▶ _Data_
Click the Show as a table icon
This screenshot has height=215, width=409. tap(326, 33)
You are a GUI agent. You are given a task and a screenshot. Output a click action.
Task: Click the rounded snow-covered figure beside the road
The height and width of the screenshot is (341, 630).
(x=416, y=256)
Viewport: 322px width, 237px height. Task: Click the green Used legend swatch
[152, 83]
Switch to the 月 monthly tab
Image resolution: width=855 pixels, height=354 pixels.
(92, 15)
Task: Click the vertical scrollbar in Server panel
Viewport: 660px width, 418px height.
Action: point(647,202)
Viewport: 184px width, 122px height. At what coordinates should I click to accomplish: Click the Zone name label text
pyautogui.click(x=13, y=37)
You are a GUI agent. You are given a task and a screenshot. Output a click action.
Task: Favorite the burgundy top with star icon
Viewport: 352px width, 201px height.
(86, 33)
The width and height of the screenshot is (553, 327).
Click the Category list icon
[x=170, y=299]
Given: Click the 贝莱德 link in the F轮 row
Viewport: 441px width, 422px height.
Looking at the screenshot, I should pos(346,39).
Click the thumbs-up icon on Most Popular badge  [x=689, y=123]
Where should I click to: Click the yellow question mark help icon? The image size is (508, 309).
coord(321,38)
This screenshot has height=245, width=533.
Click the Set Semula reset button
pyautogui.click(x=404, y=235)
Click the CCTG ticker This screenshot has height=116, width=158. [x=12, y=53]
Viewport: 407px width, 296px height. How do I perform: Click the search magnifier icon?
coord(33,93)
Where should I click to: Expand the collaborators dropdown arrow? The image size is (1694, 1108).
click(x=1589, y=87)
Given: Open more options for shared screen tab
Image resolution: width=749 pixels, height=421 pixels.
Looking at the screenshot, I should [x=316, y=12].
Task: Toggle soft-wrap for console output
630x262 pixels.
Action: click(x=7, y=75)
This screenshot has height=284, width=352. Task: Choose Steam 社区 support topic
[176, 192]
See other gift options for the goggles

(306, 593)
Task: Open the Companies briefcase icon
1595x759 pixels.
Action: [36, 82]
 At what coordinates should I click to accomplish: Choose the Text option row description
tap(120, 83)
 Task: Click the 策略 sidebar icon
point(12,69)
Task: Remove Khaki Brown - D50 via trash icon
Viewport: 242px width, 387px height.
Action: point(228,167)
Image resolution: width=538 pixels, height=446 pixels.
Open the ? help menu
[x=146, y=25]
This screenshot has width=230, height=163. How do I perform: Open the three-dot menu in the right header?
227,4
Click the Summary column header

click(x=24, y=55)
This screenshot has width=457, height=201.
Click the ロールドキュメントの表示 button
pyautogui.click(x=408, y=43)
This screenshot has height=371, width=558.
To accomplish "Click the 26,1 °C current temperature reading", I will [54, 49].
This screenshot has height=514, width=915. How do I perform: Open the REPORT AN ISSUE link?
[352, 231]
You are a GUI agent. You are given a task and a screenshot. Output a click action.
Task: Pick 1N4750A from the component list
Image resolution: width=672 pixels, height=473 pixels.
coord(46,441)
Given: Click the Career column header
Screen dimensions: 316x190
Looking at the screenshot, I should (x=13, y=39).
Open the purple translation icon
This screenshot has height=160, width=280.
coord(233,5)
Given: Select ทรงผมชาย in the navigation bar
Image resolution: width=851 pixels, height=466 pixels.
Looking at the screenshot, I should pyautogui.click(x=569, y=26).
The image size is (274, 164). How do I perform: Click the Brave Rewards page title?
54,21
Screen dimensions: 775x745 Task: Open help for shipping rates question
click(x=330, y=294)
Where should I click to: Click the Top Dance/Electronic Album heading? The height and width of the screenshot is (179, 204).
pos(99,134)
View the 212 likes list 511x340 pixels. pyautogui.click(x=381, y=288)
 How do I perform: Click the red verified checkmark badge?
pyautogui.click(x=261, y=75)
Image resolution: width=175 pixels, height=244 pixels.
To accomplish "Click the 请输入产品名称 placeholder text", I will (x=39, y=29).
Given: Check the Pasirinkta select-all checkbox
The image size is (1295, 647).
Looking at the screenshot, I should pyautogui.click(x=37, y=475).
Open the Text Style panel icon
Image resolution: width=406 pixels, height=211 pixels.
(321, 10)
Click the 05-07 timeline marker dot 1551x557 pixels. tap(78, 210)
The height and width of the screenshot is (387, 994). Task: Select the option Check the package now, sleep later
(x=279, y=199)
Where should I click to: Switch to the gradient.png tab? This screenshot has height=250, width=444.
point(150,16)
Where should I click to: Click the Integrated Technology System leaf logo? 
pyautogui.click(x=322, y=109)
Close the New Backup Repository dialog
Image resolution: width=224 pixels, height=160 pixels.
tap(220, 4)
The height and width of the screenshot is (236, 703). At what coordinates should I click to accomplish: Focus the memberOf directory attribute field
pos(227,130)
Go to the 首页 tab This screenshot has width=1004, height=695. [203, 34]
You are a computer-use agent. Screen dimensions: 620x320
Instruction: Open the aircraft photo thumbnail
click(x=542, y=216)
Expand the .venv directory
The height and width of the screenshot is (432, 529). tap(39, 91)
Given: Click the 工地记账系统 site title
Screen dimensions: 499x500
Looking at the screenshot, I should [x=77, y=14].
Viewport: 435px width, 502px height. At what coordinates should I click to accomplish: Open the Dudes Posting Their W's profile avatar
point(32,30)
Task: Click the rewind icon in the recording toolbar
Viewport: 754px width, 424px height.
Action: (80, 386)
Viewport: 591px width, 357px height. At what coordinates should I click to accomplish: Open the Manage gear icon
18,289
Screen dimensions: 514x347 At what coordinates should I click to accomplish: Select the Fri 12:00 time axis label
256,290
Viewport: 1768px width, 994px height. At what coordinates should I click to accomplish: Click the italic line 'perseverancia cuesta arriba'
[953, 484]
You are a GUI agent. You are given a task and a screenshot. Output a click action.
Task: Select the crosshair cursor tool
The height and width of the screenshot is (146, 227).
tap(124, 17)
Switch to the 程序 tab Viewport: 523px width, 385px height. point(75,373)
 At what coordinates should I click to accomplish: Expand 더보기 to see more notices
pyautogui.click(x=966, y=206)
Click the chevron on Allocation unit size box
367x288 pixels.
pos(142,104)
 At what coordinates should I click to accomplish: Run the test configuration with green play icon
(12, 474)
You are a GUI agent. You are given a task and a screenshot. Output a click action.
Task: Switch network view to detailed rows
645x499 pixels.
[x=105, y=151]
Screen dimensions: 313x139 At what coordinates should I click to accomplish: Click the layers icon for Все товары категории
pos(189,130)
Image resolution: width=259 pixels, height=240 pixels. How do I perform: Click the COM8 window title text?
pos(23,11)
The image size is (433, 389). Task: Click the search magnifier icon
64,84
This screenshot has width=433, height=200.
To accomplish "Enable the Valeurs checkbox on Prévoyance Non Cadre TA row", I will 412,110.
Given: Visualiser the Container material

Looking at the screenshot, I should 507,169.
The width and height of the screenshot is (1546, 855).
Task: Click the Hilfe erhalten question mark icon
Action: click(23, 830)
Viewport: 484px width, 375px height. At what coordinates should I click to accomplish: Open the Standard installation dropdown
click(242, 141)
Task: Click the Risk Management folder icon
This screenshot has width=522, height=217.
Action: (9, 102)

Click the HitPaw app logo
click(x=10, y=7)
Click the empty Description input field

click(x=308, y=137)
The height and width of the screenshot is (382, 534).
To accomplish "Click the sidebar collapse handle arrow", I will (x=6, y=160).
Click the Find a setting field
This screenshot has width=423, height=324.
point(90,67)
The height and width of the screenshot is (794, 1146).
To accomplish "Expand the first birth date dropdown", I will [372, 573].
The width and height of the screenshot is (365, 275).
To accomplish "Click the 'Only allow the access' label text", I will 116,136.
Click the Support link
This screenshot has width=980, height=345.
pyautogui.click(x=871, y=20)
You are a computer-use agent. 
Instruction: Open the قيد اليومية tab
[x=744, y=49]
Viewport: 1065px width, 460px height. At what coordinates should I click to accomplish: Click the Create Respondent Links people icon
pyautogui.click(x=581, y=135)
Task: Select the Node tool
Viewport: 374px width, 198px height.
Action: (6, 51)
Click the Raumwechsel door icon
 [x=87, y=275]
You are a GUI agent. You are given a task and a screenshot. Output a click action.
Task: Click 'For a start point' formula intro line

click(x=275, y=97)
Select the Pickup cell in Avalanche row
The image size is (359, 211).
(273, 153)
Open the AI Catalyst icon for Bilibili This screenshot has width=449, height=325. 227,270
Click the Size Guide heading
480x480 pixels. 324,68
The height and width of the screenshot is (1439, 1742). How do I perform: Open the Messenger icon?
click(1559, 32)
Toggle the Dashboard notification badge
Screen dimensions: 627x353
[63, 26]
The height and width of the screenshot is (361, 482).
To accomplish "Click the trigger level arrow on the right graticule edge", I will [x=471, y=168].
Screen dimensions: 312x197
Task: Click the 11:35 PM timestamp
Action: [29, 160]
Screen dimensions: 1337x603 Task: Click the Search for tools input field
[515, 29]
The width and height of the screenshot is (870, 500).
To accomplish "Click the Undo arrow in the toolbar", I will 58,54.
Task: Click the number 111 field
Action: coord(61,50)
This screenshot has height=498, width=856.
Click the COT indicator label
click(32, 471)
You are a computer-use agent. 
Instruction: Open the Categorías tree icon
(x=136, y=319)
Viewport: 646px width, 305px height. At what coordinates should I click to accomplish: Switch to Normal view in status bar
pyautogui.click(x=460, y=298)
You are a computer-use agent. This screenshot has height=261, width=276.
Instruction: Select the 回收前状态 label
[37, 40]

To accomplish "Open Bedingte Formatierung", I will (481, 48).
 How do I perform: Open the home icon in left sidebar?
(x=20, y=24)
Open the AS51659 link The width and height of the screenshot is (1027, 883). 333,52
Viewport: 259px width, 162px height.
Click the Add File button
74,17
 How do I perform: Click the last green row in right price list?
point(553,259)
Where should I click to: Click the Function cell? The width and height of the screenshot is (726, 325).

▶ _Description of the task_
Set down exactly the lines of the data above, beginning with the line that has "Task: Remove Khaki Brown - D50 via trash icon" and ending with the line that has "This screenshot has height=371, width=558.", and no others.

▶ _Answer for this exercise_
Task: Remove Khaki Brown - D50 via trash icon
Viewport: 242px width, 387px height.
Action: point(228,167)
Image resolution: width=538 pixels, height=446 pixels.
Open the ? help menu
[x=146, y=25]
This screenshot has width=230, height=163. How do I perform: Open the three-dot menu in the right header?
227,4
Click the Summary column header

click(x=24, y=55)
This screenshot has width=457, height=201.
Click the ロールドキュメントの表示 button
pyautogui.click(x=408, y=43)
This screenshot has height=371, width=558.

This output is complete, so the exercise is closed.